The Cancer Image Archive (TCIA) open-source data: 100 NSCLC patients with CT images and RT structures (GTV-1) and survival data of NSCLC-radiomics collection were downloaded from the TCIA portal [18, 23]. The CT scans and GTV were used to extract radiomic features.

Pre-Processing of Data

Clinical data extracted from the HIS were cleaned and converted into a form amenable to machine learning. CT or PET/CT scans were checked for completeness, and contrast-enhanced CT series of PET/CT or CT studies were selected for this study.

Based on median overall survival (OS) in both the datasets, 2-year OS was selected as a clinical endpoint (Table 1). For both datasets, OS were binarized based on 2-year OS [(OS < 2 years) = 1 and (OS > 2 years) = 0].

PET/CT Imaging Procedure

TMH Dataset

Pre-treatment PET/CT scans were performed using Gemini TF16 or Gemini TF64 PET/CT scanners (Philips Medical Systems, Netherlands). The CT of PET/CT scans were performed after the injection of 60 to 80 ml of non-ionic contrast using the protocol mentioned in Supplementary Table s1. CT images were reconstructed using the filtered back project (FBP) reconstruction algorithm.

TCIA External Validation Set

Pre-treatment CT scans were performed using a Gemini CT scanner (Philips Medical Systems, Netherlands). The CT scans were performed after the intravenous injection of 80 ml of non-ionic contrast using the protocol was mentioned in Supplementary Table s1. CT images were reconstructed using the filtered back projection (FBP) reconstruction algorithm.

From both cohorts, CT data were extracted in Digital Imaging and Communications in Medicine (DIOCM) format for radiomic extraction.

Radiomic Extraction

Internal Dataset

The CT series of PET/CT scans were loaded on Intellispace Discovery Portal (research-only build; Philips Medical System, Eindhoven, The Netherlands) and primary tumor delineation was performed using 3D contouring software by the experienced (more than 15 years) medical physicists and saved as radiotherapy structure (DICOM series: RT structure) by the name of gross tumor volume (GTV). The GTVs were checked and approved by experienced (more than 20 years) nuclear medicine physicians and radiologists. Subsequently, the DICOM images and GTV were transferred to the research computer for radiomic extraction. On a research PC, radiomic features were extracted using in-house developed PyRadGUI software using a combination of Plastimatch [24] and Pyradiomics software [25]. The following pre-processing steps were performed using PyRadGUI software. Image conversion: DICOM images and RT structures were converted into NRRD format using the Plastimatch package. Resampling: Images were resampled using a 2 × 2 × 2 mm cube isotropic voxel. Filtering and transformation of image: Three sets of images were generated applying Laplacian of Gaussian (LoG) filters with sigma values of 1, 2, and 3 mm. We also generated eight sets of wavelet-transformed images using eight combinations of high-pass and low-pass wavelet filters [25]. Finally, a total of 1093 radiomic features were extracted from the 12 imaging sets (1 set of original images, 3 sets of LoG images, and 8 sets of wavelet images) and corresponding GTVs [25].

External Validation Set

The TCIA dataset contains CT Image and RT structure (GTV) in DICOM format.
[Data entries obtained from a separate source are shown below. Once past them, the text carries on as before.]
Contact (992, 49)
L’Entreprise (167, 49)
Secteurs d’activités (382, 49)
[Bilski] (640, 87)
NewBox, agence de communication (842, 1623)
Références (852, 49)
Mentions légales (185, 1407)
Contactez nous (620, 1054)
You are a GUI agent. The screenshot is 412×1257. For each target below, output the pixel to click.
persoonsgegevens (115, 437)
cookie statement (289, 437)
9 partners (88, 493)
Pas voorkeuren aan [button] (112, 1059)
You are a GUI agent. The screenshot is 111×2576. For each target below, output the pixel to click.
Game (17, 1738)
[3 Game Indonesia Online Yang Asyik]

We performed the same operation as described in the earlier section, and 1093 radiomic features were extracted for every patient’s data.

Data Balancing

Usually, it is assumed that balanced endpoints are more appropriate to train most of the machine learning algorithms for prediction model development [26]. The majority of the time clinical endpoints have imbalanced ratios, which do not meet the assumptions of balanced endpoints and require data balancing. Data balancing was performed using synthetic minority oversampling technique (SMOTE).

Prediction Algorithm Used

Several radiomic studies have shown that random forest (RFC), support vector (SVC), and gradient boosting classifier (GBC) algorithms are the most efficient classification algorithms for treatment response and outcome events prediction in radiomics based analysis in several types of cancer (28–30). Hence, in this study, we have used RFC, SVC, and GBC for the overall survival prediction. Additionally, we also developed deep learning (DL) multilayer perceptron model.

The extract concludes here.